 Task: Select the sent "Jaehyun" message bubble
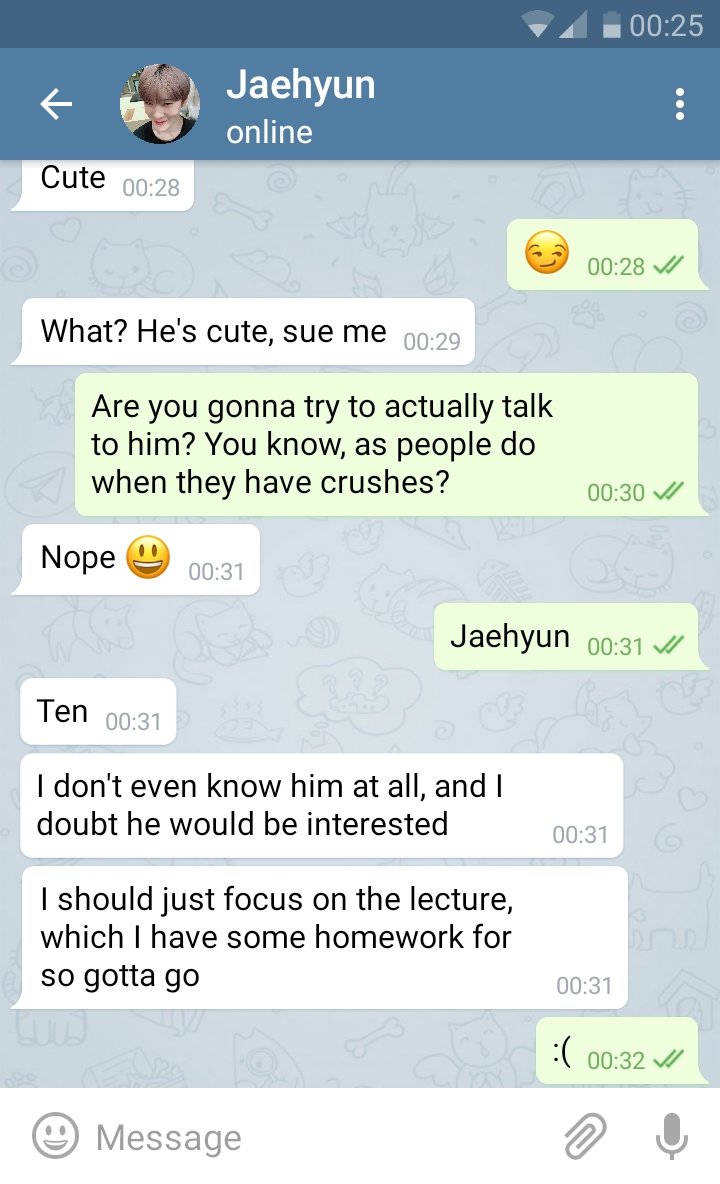[x=568, y=637]
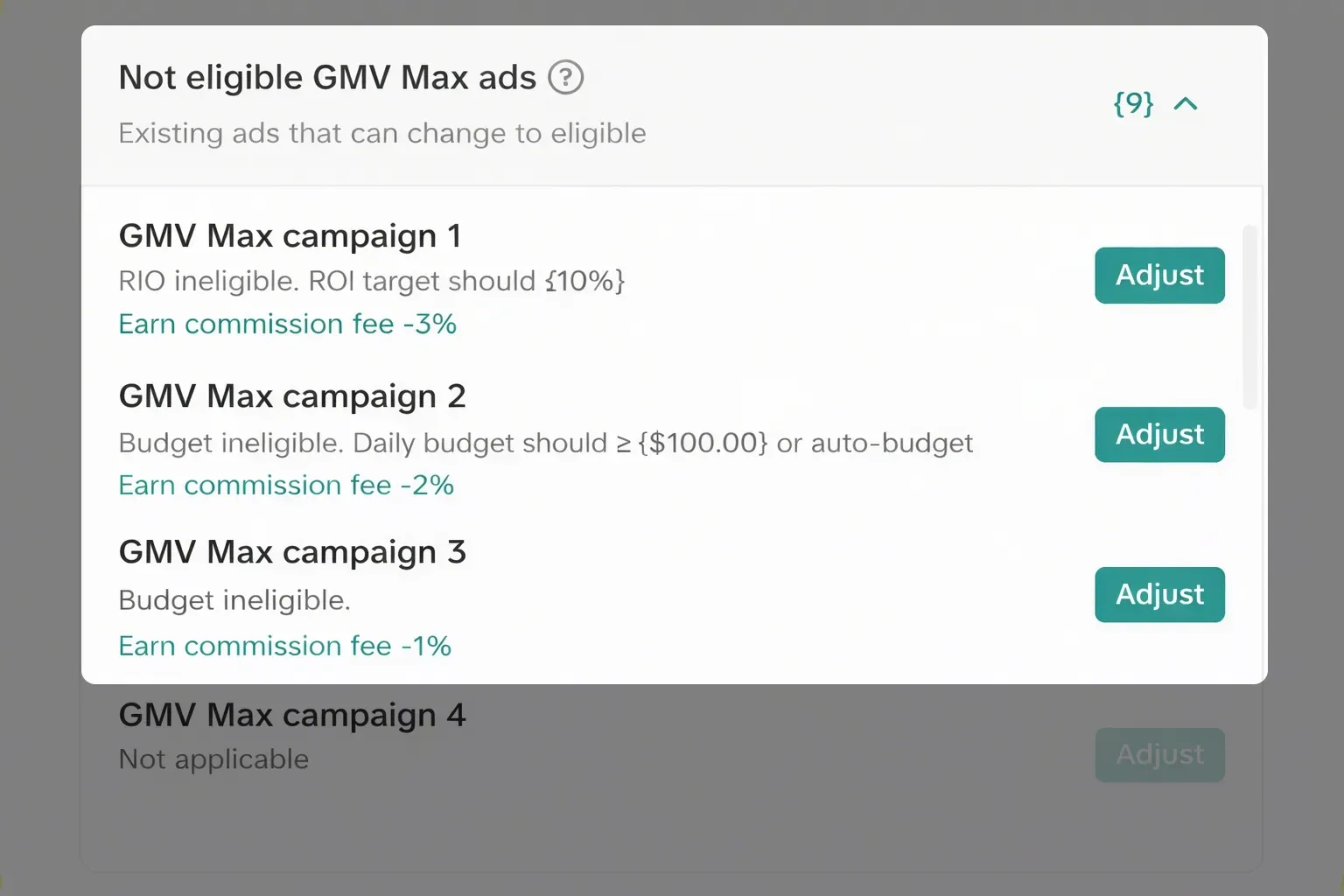This screenshot has height=896, width=1344.
Task: Select the GMV Max campaign 2 title
Action: click(x=292, y=397)
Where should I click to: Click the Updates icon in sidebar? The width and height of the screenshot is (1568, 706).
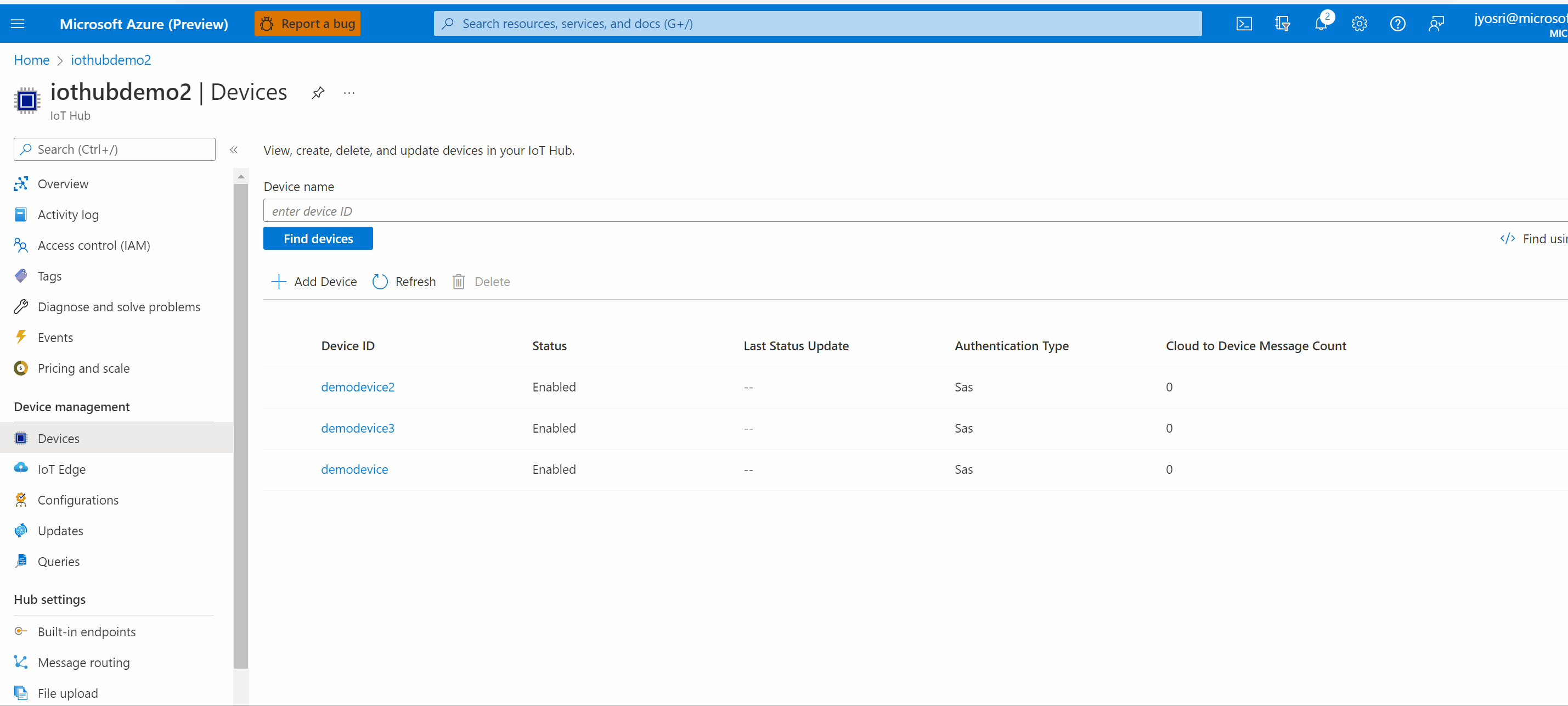tap(22, 530)
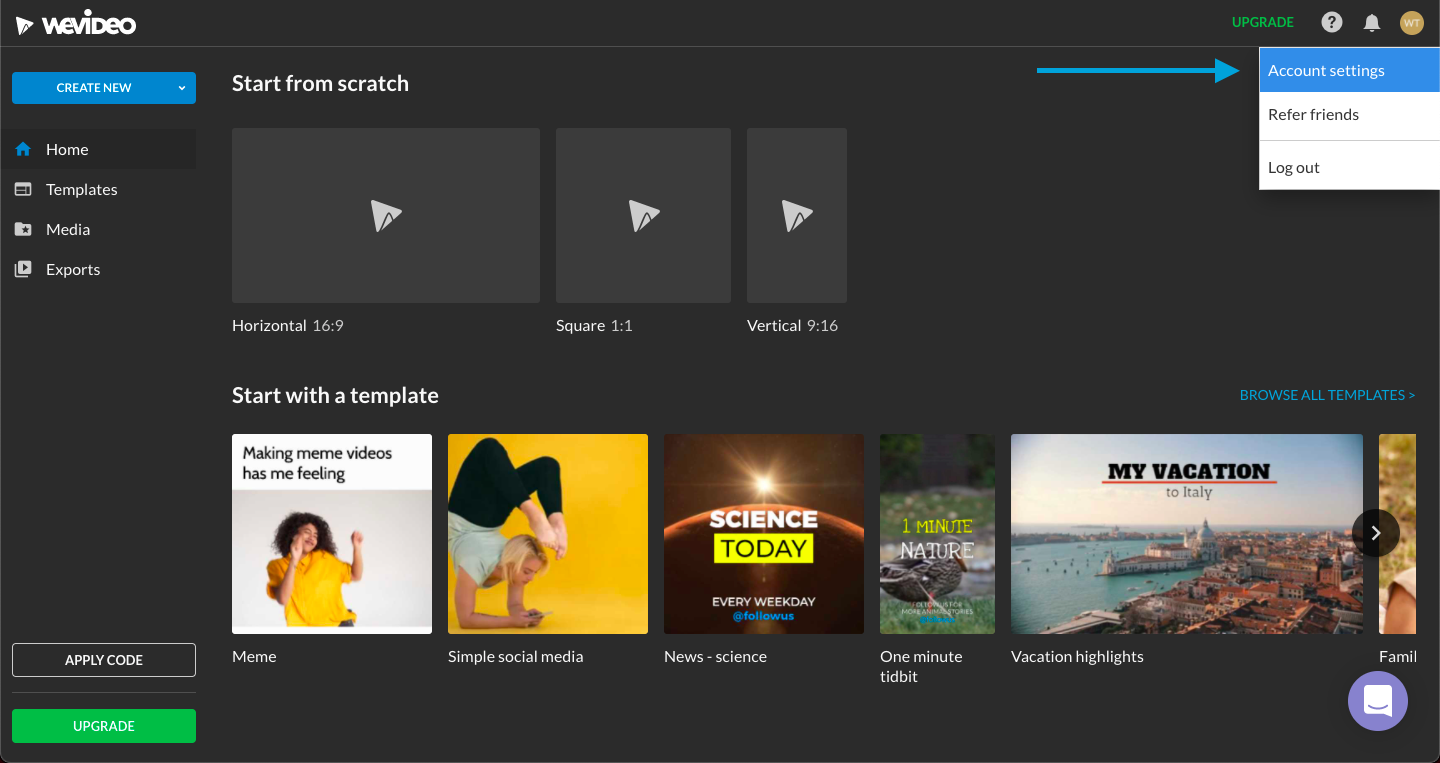1440x763 pixels.
Task: Open the notifications bell
Action: 1372,22

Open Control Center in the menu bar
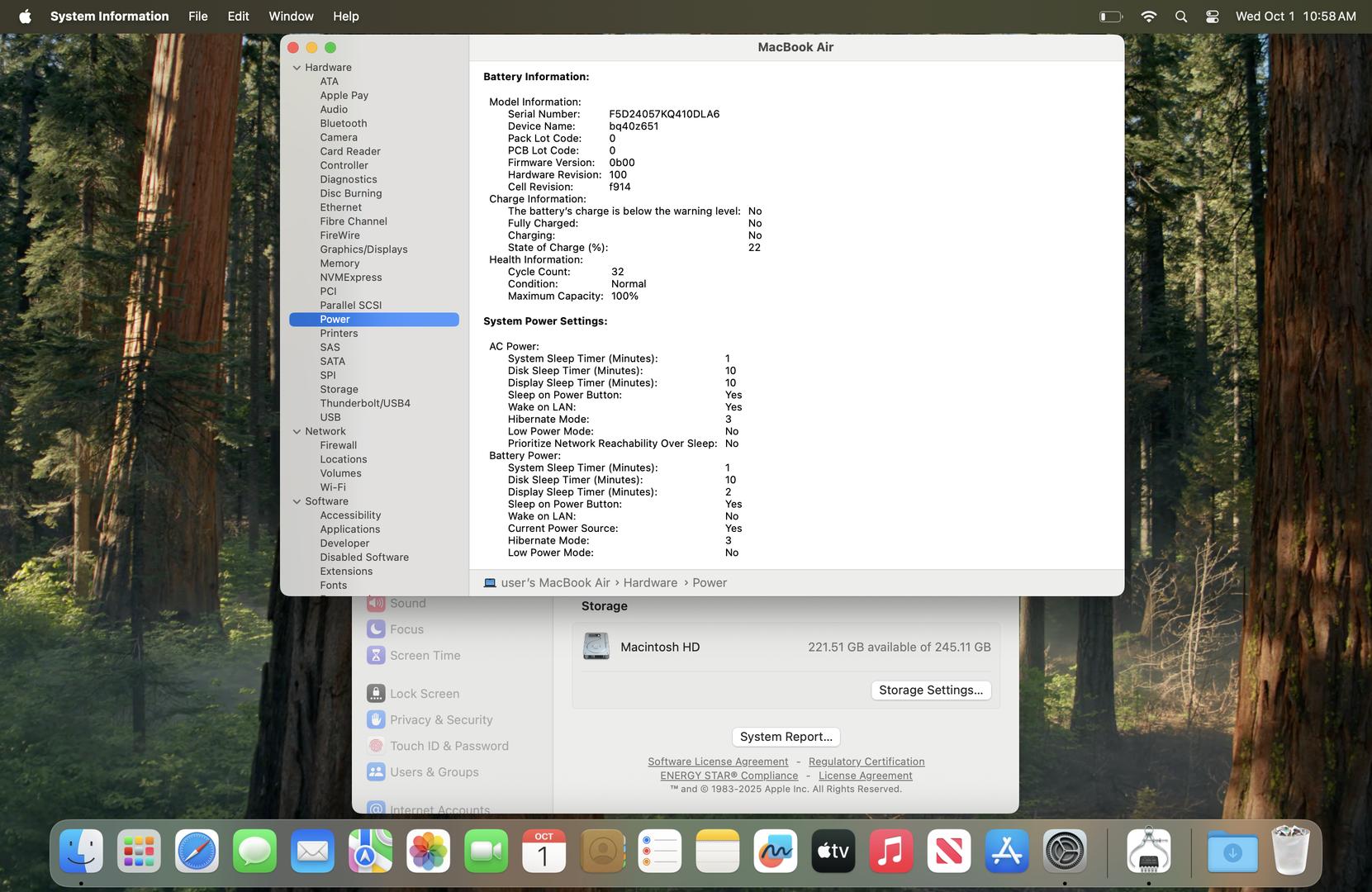coord(1212,17)
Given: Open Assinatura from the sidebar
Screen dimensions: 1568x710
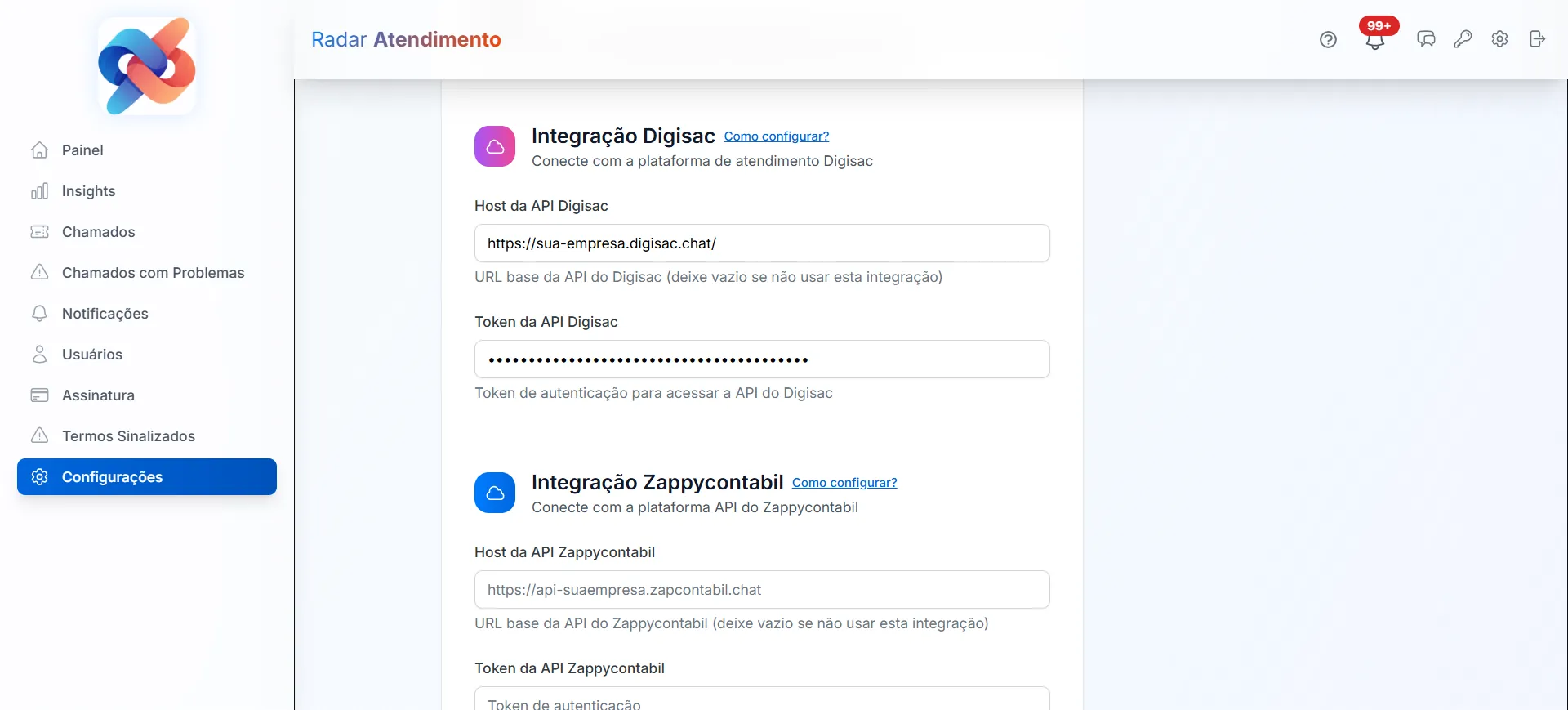Looking at the screenshot, I should tap(98, 395).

# WRITTEN EXERCISE:
Copy out all of the data above line for line, without changing a word, and leave out the pictures.

# RESULT OF THIS EXERCISE:
 Task: Select the sent "Jaehyun" message bubble
[x=568, y=637]
This screenshot has height=896, width=1344.
Task: Select the GMV Max campaign 2 title
Action: click(x=292, y=397)
Where should I click to: Click the Updates icon in sidebar? The width and height of the screenshot is (1568, 706).
tap(22, 530)
1440x763 pixels.
Task: Open the notifications bell
Action: 1372,22

Open Control Center in the menu bar
coord(1212,17)
Given: Open Assinatura from the sidebar
Screen dimensions: 1568x710
Looking at the screenshot, I should tap(98, 395).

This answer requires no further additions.